The most notable element to this third installment in the series is the way the authors keep track of the web of plot lines and are able to successfully incorporate them into the larger story. The foreshadowing was very impressive. With so many plot threads (my brief synopsis doesn't do them justice) there is a risk of the narrative being bogged down. Thankfully the authors don't fall into this trap and use them to add a degree of tension throughout the story, reminiscent of the way Jim Butcher does it.

As always Duchess is the heart of this story and I really feel like she matures as a character (she even gains some insight into her father;s choices and why he made them.) and has come a long way since the first book.

Well managed story-telling and a character driven narrative  make this a must read. 9/10.    

Monday, February 20, 2017

Review: The Tiger and the Wolf by Adrian Tchaikovsky


In the cold, crown of the world the wolf tribes are in ascendancy. They broke the Tiger's power over a decade ago and drove them to the peripheries. Maniye is the daughter of Akrit Stone River, chieftain of one of the wolf tribes. However her mother was a queen among the Tiger.a result she as always been an outsider in her own tribe. She holds a secret that could destroy her, she has two souls and can shift her form to both that of a wolf and a tiger.  Things begin to look up when she passes a coming of age trial and thinks she may at least win her father's approval even if she never wins his love. However she learns that Akrit his plans for her to subjugate the remaining Tiger tribes and to marry her to Broken Axe, the loner he tasked with killing her mother. Horried Maniye flees taking with her an aging snake priest who was going to be sacrificed to the Wolf. Akrit tasks Borken Axe with retrieving them. Meanwhile Asmander, a stranger from the South, journeys North seeking the famed iron wolves to prevent a civil war from spilling over.

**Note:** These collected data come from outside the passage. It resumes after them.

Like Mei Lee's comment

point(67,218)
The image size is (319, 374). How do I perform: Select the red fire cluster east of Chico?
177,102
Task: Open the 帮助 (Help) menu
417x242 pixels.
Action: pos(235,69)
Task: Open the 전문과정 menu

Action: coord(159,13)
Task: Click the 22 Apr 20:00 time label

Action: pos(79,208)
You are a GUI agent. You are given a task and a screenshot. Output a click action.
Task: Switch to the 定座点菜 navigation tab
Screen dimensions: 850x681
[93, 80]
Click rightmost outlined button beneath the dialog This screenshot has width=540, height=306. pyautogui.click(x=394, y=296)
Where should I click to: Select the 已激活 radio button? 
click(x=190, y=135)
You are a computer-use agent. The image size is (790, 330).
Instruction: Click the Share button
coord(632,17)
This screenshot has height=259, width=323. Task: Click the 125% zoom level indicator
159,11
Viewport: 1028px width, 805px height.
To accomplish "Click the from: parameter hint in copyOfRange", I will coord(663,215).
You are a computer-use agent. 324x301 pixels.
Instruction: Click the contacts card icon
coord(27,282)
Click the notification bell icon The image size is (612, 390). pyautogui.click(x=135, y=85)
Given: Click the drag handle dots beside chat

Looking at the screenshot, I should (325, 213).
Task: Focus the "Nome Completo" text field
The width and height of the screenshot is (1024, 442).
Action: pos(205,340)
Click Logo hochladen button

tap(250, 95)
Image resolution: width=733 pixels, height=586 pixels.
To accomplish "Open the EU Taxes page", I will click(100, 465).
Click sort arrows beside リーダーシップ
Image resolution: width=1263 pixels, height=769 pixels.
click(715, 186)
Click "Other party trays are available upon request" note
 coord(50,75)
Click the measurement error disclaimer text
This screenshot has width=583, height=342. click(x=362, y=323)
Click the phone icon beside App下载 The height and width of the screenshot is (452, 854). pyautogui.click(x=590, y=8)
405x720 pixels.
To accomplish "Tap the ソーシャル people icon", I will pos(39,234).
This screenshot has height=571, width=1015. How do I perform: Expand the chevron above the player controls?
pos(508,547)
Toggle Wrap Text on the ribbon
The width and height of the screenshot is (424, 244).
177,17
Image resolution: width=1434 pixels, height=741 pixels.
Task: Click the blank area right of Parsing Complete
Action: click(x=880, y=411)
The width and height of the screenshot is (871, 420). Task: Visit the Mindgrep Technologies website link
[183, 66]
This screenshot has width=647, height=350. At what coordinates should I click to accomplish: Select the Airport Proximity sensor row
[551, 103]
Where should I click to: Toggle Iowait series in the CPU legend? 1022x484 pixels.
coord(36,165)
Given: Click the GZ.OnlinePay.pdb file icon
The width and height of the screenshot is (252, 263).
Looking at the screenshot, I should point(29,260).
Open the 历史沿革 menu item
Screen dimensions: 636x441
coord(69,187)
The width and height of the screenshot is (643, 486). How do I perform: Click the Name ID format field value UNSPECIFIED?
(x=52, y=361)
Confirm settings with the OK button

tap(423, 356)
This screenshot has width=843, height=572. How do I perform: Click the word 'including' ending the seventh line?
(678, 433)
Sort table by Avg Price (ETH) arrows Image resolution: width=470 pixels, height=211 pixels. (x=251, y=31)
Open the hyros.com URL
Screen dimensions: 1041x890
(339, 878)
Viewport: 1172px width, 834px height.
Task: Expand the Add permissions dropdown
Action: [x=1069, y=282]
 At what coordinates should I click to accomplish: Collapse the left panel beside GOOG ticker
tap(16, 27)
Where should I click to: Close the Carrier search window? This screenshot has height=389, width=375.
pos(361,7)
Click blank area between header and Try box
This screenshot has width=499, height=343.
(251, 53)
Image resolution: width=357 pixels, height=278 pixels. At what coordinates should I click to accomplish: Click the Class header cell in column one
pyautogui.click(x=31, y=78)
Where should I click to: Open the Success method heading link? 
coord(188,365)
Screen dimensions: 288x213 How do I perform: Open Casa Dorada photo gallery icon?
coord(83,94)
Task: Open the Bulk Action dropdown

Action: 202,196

I have been thoroughly impressed with Tchaikovsky's works since he concluded his Shadow of Apt series and he has ensured that, as good as it is, it will not define him as an author. The characterization is top notch with Maniye being a credible protagonist on a journey of self-discovery and acceptance. What's more impressive is the way Tchaikovsky gives every character introduced such depth of their own without being bogged down. It truly feels like an intersection of different stories.

The world-building is an exceptional with the stone-age tribal society of the wolf described in depth and pieces of other cultures wetting the appetite without slowing the story. Pacing was also even throughout.

Overall Tchaikovsky delivers a great story defined by it's vivid characters. 9/10.